▸ **Required action**: Please quote exactly the lines below from the line containing "Where should I click to: Select Man" to the line containing "Task: Select the 09:27 disk image", both lines included, and nothing else.

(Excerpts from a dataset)
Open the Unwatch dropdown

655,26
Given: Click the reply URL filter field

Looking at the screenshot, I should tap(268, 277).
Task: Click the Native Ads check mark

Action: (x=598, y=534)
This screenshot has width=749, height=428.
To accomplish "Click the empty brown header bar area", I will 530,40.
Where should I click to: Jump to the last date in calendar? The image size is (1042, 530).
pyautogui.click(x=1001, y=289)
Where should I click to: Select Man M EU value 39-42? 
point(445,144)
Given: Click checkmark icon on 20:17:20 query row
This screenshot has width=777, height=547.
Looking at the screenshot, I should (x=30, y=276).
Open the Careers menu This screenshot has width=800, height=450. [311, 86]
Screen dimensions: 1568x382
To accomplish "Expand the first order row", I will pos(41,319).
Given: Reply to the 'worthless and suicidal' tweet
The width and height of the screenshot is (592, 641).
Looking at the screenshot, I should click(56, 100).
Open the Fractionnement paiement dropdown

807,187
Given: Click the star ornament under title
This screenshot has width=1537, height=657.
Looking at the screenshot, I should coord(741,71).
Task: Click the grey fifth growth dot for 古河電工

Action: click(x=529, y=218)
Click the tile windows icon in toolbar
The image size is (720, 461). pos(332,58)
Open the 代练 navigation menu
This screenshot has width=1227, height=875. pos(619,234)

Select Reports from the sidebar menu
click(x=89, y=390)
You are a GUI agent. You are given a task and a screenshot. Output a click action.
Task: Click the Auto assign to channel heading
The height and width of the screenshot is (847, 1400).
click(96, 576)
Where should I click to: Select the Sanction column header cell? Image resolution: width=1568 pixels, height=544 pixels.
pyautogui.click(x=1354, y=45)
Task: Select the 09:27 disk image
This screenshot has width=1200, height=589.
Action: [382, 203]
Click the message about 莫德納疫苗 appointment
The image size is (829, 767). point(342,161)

▸ **Answer to this exercise**:
Where should I click to: Select Man M EU value 39-42? 
point(445,144)
Given: Click checkmark icon on 20:17:20 query row
This screenshot has width=777, height=547.
Looking at the screenshot, I should (x=30, y=276).
Open the Careers menu This screenshot has width=800, height=450. [311, 86]
Screen dimensions: 1568x382
To accomplish "Expand the first order row", I will pos(41,319).
Given: Reply to the 'worthless and suicidal' tweet
The width and height of the screenshot is (592, 641).
Looking at the screenshot, I should click(56, 100).
Open the Fractionnement paiement dropdown

807,187
Given: Click the star ornament under title
This screenshot has width=1537, height=657.
Looking at the screenshot, I should coord(741,71).
Task: Click the grey fifth growth dot for 古河電工

Action: click(x=529, y=218)
Click the tile windows icon in toolbar
The image size is (720, 461). pos(332,58)
Open the 代练 navigation menu
This screenshot has width=1227, height=875. pos(619,234)

Select Reports from the sidebar menu
click(x=89, y=390)
You are a GUI agent. You are given a task and a screenshot. Output a click action.
Task: Click the Auto assign to channel heading
The height and width of the screenshot is (847, 1400).
click(96, 576)
Where should I click to: Select the Sanction column header cell? Image resolution: width=1568 pixels, height=544 pixels.
pyautogui.click(x=1354, y=45)
Task: Select the 09:27 disk image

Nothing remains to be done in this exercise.